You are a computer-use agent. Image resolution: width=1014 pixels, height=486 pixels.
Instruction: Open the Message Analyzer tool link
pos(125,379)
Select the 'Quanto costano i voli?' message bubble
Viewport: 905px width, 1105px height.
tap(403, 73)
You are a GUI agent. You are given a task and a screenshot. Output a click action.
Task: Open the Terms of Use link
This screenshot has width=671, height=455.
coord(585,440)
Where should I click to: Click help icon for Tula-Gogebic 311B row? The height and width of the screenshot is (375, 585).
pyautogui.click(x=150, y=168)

--

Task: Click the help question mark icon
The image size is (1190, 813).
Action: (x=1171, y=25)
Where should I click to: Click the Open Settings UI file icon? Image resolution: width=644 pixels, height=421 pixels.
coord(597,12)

What the task asks
Copy each line from the records above that includes the string "agent".

Task solution
You are a computer-use agent. Image resolution: width=1014 pixels, height=486 pixels.
You are a GUI agent. You are given a task and a screenshot. Output a click action.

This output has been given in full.